_Stored data_:
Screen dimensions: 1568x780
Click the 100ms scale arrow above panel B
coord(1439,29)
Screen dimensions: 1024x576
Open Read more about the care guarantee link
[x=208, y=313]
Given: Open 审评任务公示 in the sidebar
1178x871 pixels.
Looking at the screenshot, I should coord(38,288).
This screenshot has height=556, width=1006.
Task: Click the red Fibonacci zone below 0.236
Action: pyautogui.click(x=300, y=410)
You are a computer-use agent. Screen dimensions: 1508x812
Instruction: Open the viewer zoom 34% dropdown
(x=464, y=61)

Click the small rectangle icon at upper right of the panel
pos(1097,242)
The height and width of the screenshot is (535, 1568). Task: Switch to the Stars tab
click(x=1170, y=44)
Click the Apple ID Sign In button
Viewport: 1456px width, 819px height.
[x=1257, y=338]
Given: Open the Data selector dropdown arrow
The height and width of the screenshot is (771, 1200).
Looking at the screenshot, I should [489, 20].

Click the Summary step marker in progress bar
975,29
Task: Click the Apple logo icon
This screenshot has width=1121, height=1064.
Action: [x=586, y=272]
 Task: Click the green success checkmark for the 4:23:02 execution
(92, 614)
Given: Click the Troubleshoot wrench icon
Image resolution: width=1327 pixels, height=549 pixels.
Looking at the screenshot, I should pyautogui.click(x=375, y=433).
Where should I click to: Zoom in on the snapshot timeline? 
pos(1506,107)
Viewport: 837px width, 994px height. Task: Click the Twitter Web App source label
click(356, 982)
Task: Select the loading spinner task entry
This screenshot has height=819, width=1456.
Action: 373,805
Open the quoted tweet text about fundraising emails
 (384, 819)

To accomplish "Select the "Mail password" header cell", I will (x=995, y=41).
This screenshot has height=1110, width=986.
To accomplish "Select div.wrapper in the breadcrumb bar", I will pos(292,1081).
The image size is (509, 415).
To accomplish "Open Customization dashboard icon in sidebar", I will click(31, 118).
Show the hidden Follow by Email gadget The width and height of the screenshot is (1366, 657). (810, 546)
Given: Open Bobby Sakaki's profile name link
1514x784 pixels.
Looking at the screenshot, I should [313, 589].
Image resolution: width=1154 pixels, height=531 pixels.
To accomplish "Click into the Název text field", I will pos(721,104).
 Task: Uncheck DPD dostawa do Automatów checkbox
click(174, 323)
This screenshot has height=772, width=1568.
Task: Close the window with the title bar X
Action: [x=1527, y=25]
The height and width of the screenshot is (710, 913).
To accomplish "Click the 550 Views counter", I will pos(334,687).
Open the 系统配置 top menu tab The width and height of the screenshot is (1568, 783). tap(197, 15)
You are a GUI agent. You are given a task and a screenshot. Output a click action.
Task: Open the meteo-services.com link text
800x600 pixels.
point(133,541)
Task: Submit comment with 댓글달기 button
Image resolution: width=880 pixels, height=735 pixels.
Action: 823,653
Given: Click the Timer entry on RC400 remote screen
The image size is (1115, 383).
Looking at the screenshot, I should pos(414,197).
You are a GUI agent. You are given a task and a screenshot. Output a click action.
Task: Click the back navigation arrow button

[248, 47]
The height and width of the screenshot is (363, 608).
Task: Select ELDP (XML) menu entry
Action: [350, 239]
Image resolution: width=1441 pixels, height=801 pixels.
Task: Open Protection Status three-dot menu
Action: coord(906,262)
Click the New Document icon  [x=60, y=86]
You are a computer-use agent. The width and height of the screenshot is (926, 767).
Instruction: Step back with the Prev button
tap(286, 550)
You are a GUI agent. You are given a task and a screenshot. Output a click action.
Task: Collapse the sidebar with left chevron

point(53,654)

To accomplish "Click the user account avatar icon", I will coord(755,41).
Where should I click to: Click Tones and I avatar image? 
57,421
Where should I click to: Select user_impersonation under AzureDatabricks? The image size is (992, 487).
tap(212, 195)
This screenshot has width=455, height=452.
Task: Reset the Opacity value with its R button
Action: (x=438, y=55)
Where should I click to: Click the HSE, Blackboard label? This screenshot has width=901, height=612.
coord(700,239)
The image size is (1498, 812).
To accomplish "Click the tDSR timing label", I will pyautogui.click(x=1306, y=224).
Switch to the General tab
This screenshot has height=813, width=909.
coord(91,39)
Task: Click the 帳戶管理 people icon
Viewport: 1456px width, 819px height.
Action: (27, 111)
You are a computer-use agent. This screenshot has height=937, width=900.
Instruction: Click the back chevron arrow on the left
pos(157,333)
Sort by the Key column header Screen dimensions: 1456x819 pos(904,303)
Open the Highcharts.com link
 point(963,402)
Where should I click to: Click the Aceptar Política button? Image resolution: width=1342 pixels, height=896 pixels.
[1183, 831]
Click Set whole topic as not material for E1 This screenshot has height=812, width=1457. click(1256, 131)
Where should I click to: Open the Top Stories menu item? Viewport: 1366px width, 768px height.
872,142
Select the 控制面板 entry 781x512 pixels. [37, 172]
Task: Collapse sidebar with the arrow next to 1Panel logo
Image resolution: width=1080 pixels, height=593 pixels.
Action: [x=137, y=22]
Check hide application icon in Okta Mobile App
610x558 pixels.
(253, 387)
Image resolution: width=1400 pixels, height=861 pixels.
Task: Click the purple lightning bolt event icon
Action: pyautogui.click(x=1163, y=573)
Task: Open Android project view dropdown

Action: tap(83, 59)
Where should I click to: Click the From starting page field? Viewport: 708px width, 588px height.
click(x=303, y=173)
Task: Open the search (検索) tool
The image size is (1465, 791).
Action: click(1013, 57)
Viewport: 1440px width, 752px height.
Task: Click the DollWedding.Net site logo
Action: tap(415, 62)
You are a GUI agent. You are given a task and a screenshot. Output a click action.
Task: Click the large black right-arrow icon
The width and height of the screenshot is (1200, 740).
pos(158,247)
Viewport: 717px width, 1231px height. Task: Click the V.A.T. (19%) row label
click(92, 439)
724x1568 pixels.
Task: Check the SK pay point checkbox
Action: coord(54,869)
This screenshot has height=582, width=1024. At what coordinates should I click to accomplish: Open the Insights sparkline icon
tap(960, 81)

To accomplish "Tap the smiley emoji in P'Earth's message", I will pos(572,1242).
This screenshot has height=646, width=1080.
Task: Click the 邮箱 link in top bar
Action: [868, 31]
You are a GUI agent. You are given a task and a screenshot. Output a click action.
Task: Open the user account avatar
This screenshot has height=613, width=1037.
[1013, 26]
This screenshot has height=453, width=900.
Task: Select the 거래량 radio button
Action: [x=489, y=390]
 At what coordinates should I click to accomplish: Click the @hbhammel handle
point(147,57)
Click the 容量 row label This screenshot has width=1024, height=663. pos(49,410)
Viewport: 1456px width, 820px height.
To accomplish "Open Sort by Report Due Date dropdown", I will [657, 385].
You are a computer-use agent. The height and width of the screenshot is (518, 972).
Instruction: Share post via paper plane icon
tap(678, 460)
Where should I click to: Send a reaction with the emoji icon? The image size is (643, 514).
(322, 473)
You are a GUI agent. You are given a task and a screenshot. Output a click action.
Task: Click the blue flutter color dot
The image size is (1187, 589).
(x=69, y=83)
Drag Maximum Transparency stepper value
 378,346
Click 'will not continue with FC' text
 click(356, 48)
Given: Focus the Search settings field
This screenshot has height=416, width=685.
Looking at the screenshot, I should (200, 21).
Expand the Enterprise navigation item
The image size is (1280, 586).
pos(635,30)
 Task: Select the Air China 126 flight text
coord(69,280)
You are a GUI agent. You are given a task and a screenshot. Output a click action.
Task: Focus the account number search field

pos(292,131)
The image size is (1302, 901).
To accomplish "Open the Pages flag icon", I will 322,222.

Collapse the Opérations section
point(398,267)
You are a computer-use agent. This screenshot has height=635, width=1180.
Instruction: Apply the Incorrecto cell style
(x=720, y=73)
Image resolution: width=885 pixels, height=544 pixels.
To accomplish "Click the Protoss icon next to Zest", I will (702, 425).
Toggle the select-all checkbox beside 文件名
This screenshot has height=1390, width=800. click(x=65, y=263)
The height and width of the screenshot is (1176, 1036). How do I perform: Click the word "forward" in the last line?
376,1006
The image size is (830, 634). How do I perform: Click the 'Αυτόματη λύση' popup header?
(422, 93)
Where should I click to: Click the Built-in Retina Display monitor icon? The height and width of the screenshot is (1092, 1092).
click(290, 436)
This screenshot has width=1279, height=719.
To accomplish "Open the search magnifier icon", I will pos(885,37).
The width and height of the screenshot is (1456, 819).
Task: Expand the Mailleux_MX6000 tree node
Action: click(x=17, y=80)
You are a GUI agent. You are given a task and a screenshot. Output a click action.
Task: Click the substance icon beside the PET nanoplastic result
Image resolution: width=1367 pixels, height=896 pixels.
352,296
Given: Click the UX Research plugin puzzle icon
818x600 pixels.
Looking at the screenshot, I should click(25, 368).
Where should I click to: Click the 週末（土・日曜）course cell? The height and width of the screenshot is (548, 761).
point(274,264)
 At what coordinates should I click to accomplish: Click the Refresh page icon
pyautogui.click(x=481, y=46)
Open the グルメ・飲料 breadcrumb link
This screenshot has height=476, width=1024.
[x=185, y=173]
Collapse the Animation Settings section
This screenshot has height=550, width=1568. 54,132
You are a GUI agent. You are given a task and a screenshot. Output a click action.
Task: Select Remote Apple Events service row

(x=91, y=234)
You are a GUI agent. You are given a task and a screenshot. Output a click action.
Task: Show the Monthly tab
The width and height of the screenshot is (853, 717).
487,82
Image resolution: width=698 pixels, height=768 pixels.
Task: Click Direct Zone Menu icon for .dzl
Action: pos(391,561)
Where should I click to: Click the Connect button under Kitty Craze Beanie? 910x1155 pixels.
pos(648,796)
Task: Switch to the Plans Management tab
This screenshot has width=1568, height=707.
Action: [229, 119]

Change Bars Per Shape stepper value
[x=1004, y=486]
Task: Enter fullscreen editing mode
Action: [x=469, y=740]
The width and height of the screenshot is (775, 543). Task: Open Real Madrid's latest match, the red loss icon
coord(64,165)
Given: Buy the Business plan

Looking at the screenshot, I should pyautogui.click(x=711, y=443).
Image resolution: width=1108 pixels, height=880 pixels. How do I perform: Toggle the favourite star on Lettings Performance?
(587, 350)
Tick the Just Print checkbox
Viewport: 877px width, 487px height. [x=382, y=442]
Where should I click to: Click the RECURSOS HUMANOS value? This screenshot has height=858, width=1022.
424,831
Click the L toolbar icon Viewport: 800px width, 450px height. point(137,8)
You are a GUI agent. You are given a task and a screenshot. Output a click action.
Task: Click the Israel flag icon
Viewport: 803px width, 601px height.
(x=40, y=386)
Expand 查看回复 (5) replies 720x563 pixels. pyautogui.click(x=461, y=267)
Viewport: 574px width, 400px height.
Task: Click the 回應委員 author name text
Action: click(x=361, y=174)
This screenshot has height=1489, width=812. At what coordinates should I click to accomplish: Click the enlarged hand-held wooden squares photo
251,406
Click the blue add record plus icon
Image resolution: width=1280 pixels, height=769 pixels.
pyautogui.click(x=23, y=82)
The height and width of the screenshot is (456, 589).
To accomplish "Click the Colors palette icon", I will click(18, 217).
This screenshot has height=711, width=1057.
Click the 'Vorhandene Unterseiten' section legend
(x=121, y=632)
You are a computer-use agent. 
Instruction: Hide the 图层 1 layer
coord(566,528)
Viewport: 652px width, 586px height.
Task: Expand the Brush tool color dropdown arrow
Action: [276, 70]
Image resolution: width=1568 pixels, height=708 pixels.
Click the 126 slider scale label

_Request_:
Reproduce verbatim the lines of the material from the line with "Task: Select the loading spinner task entry" to the line with "Open the 系统配置", both included.

_Written reply_:
Task: Select the loading spinner task entry
This screenshot has height=819, width=1456.
Action: 373,805
Open the quoted tweet text about fundraising emails
 (384, 819)

To accomplish "Select the "Mail password" header cell", I will (x=995, y=41).
This screenshot has height=1110, width=986.
To accomplish "Select div.wrapper in the breadcrumb bar", I will pos(292,1081).
The image size is (509, 415).
To accomplish "Open Customization dashboard icon in sidebar", I will click(31, 118).
Show the hidden Follow by Email gadget The width and height of the screenshot is (1366, 657). (810, 546)
Given: Open Bobby Sakaki's profile name link
1514x784 pixels.
Looking at the screenshot, I should [313, 589].
Image resolution: width=1154 pixels, height=531 pixels.
To accomplish "Click into the Název text field", I will pos(721,104).
 Task: Uncheck DPD dostawa do Automatów checkbox
click(174, 323)
This screenshot has height=772, width=1568.
Task: Close the window with the title bar X
Action: [x=1527, y=25]
The height and width of the screenshot is (710, 913).
To accomplish "Click the 550 Views counter", I will pos(334,687).
Open the 系统配置 top menu tab The width and height of the screenshot is (1568, 783). tap(197, 15)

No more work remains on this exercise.